You could find there is no much difference in the syntax, if you are a C/ C++ programmer. It is very fast in handling really big integers. I tested and played with some other library functions in Pike. Hope you will also try and play with this innovative language.

In next blog, I will explain my experiences with Haskell.

Thanks for reading.

Tuesday, January 25, 2011

Storing partial results, Dynamic Programming

Today, I tried to resolve a programming puzzle; which is a bit different than usual problems. Generally a problem like Finding fibonacci series Nth number, has two variants of solutions, Recursive and Iterative. Recursive solutions needs solution for sub-problem first and makes up the complete solution in bottom-up manner.

Fib(n) = Fib(n - 1) + Fib( n -2 )

Ignoring base cases, this would be complete recursive solution. Calculating in this way, would be easier for us to implement, but computation complexity would be huge. For instance, not only Fib(n) calculates Fib(n-2), Fib(n-1) also calculates the same. Same calculations would recur several times. Cause of this is not storing the computed result. For this kind of problems, obvious way to efficiently solve is to store intermediate results. This leads to Iterative solution.

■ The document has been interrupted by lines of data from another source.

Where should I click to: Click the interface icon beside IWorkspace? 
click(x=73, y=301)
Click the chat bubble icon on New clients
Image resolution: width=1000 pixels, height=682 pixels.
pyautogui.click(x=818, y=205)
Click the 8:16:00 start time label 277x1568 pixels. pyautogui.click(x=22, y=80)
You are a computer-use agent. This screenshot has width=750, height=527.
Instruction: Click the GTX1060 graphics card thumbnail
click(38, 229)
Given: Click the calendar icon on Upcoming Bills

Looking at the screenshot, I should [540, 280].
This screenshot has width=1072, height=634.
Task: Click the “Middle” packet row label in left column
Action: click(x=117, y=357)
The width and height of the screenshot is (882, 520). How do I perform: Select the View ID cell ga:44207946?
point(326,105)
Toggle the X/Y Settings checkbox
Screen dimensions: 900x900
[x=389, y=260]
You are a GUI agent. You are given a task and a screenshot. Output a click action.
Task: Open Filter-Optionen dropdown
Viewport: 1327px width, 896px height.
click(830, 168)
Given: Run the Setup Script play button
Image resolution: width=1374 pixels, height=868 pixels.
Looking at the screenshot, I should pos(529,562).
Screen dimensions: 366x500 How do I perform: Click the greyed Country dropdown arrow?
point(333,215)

Fib[n] = Fib[n - 1] + Fib[n - 2]
Note: Array is being accessed, not any more recursive function calls. All calculations happen only once.

Computation complexity comes down to O(n). This is one way of viewing Space Time complexity trade off. We successfully traded off space for Time.

There are some problems, don't need all partial results. In that case calculating all the intermediate values would be waste of time. Think about space complexity also.

One such example, taken from CodeChef

One strange bank will provide you three possible coins for a coin of denomination $N, as follows:

$N/ 2, $N/ 3, $N/ 4. N is an integer.

Changing coin would be profitable, for denominations like $12, $24. But for 3, this would cause a loss of $1. (3 /2 + 3 / 3 + 3/4) = $2.

What would be the maximum profit possible with $X.

We can't solve this problem iteratively as we do need result for X, not for 1, 2 ... X. Since X can be considerably big, we can't store all intermediate values also. At last, there is no need for all intermediate calculations for calculating Xth value.

This suggests us to go for Recursion based one. But we know storing intermediate results would help to avoid same calculations several times. So, storing only a part of intermediate results in a Map, or a Hash Table or a Simple array would be very useful.